---------- Dataset entries ----------
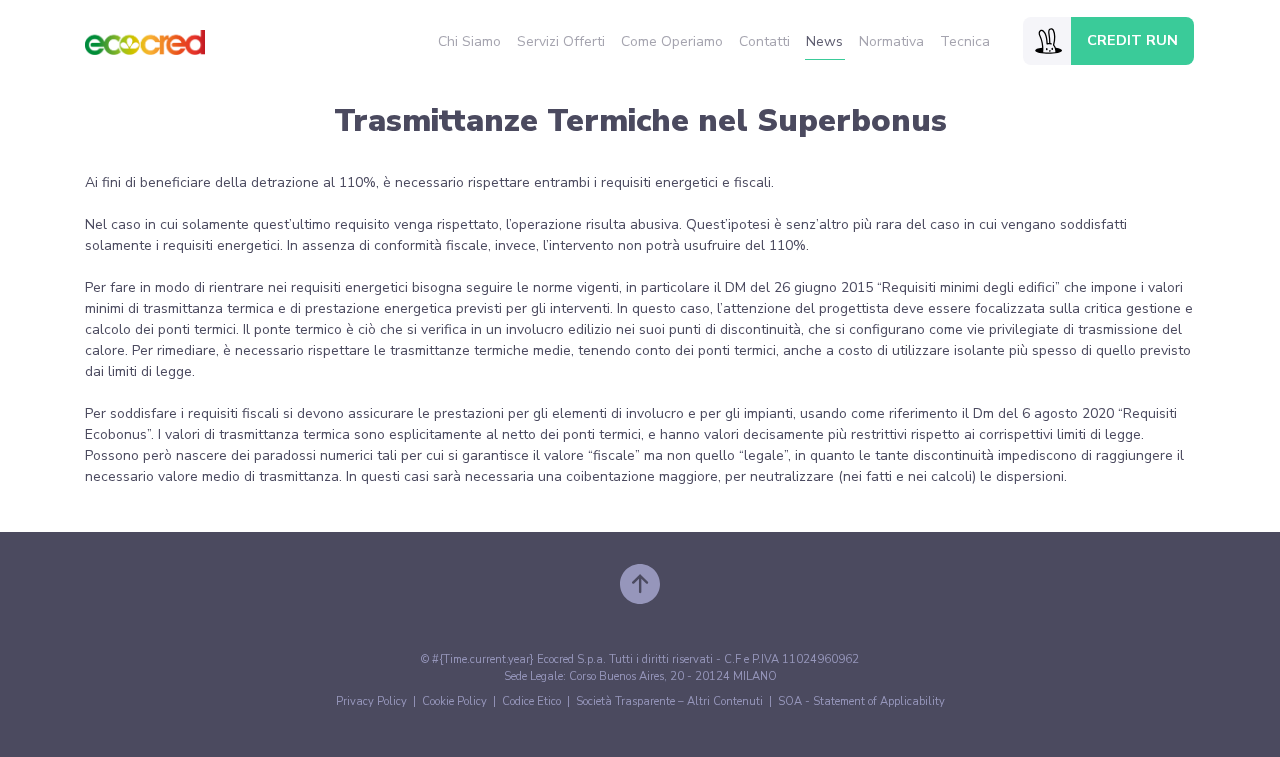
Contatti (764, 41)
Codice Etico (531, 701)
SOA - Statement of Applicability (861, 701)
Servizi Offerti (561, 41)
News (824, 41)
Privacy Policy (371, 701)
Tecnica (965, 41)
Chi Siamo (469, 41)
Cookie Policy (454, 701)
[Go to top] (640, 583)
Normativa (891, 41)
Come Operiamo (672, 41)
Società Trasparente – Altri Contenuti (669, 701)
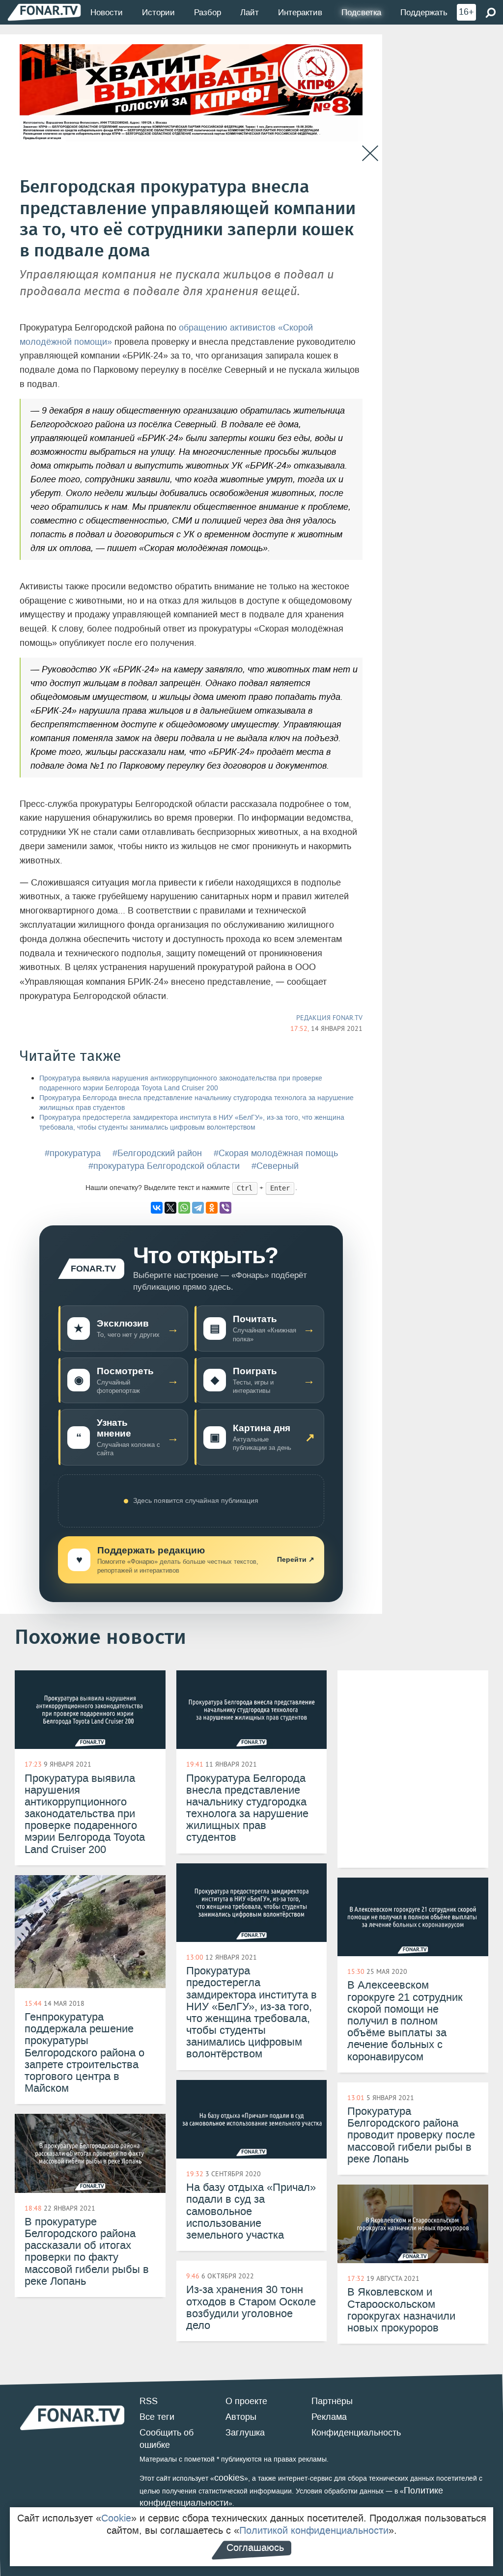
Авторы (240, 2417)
----------
Required action
Output every entry verbatim but skip the pictures.

Written response
Contatti (764, 41)
Codice Etico (531, 701)
SOA - Statement of Applicability (861, 701)
Servizi Offerti (561, 41)
News (824, 41)
Privacy Policy (371, 701)
Tecnica (965, 41)
Chi Siamo (469, 41)
Cookie Policy (454, 701)
[Go to top] (640, 583)
Normativa (891, 41)
Come Operiamo (672, 41)
Società Trasparente – Altri Contenuti (669, 701)
Авторы (240, 2417)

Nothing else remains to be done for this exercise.